Rodrigo Prieto calls "Argo" a "visual tapestry." That's because the bizarre fact-based espionage thriller and best picture Oscar front runner required the cinematographer to craftily piece together various looks to pull off the creative hodgepodge of styles, genres, and locales.
But given that "Argo" is about a covert CIA mission to rescue six Americans trapped in Iran after the 1979 takeover of the U.S. Embassy (posing as a Hollywood crew, no less), Prieto's method was almost as wacky as the goings-on in Ben Affleck's movie. It wasn't just life imitating art: it was art imitating life imitating art.
"When we started talking about the Iranian section of the movie, it was a question of how to make it cohesive because we were shooting in many different places, including many locations in Los Angeles like the Veterans Administration building," Prieto explains. "And then in Istanbul, we wanted it to have a look that whenever you cut back to Tehran, you'd know you were there. We also wanted to give it more of a documentary look than the other aspects of the movie, so we knew from the start we wanted more of a hand-held, frenetic feel.
"But also we wanted a grainier texture and for that we tested 16mm, which looked good but it was a little soft, so we decided to test other options. So because we shot the movie widescreen, we used only two perforations and zoomed into the image, which delivered higher grain. I also pushed one stop, which enhanced the grain even further."
In fact, the entire movie has a sense of urgency, the notion that anything can happen, which accounts for its great charm and narrative drive, switching back and forth from high drama to satirical comedy during the broader Hollywood moments.
"It was scary not knowing if this collage would come together," he admits. "But what made me think it would work was the demonstration at the very beginning of the movie.
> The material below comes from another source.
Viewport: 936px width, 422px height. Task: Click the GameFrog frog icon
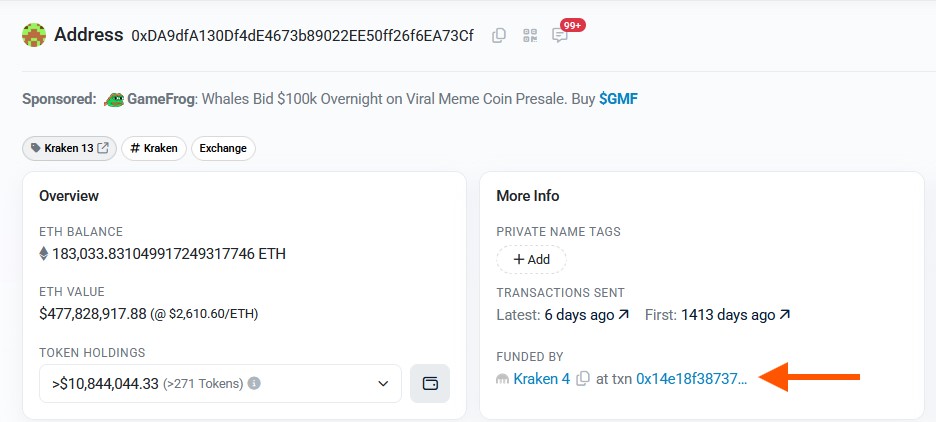point(114,99)
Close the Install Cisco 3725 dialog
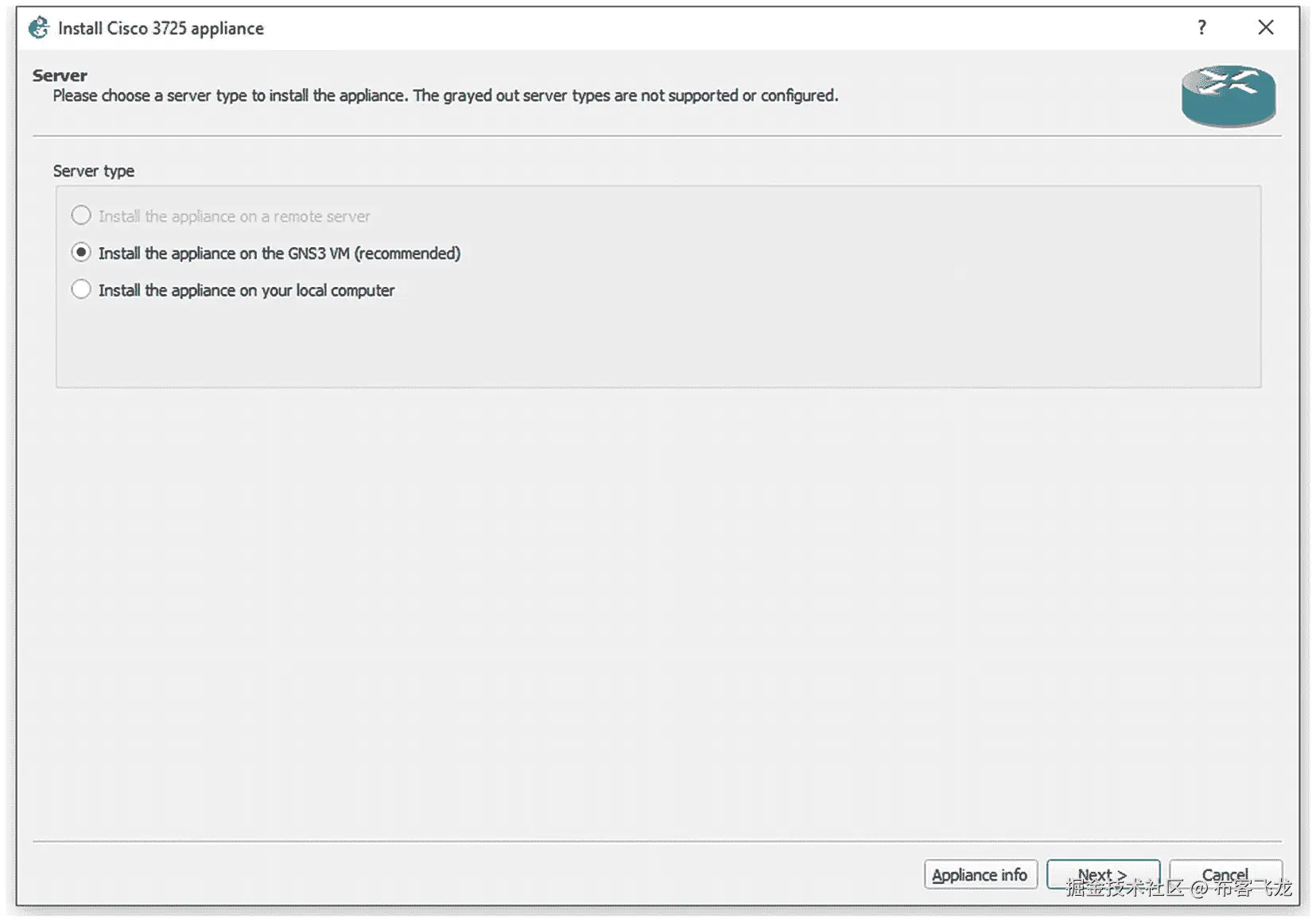1316x922 pixels. click(1265, 28)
We automatically had different formats: Super 35 two perf intercut with super 8 and 16mm. There's a variety of textures at the get-go that allowed us to play throughout the movie."
Prieto first met Affleck while shooting "State of Play" and the actor/director hired him for "Argo" because he admired his work on "Amores Perros" and "21 Grams." But here Affleck wanted something on the order of "All the President's Men" meets "Logan's Run." "For the Washington, D.C. section, we did a more of a modern filming style with precise, clean camera movies," Pietro continues. "There was still a lot of motion, but it was done with a steadicam or dollies. It was pretty fluid, especially in the CIA office, where Ben worked out a lot of choreography with the actors."
The Hollywood section involving Oscar-winning make-up artist John Chambers (John Goodman) and the down and out producer (Alan Arkin) was inspired by the high-contrast, saturated look of John Cassavetes' "The Killing of a Chinese Bookie." Although Prieto tested reversal film, he found it impractical, so he came up with a lookup table at Efilm to emulate the look and enhanced it during the digital intermediate process.
However, scenes shot in Istanbul's historic Hagia Sofia locale were carefully done with the Alexa digital camera because of low light situations. But Prieto didn't like the fluorescent bulbs in the chandeliers, which gave off an ugly green hue, so he got permission to change them to tiny 7-watt incandescent bulbs to create golden points of light. The Turkish government was so impressed that it decided not to replace them afterward.
Meanwhile, they filmed the sequence at the Canadian Ambassador's home at a residence in Hancock Park, with Affleck encouraging the actors to stay there together for two weeks prior to the shoot. He used that familiarity to let them improvise.
But the location posed challenges for Prieto. "Ben wanted constantly to be rolling with two cameras to catch them improvising. However, the lighting was tricky because I had to make it look good in any direction and have it still be realistic. Also, the ceilings weren't high and Ben is tall, so it was hard keeping his lighting out of frame. I had to devise lighting instruments that were tight to the ceiling and still be able to control the lights so they weren't going all over the place."
Now Prieto has segued to another presumptive Oscar contender: Martin Scorsese's "The Wolf of Wall Street," which takes place in the late '80s and utilizes the cinematographer's trademark naturalism. "Maybe I should do sci-fi next," he quips.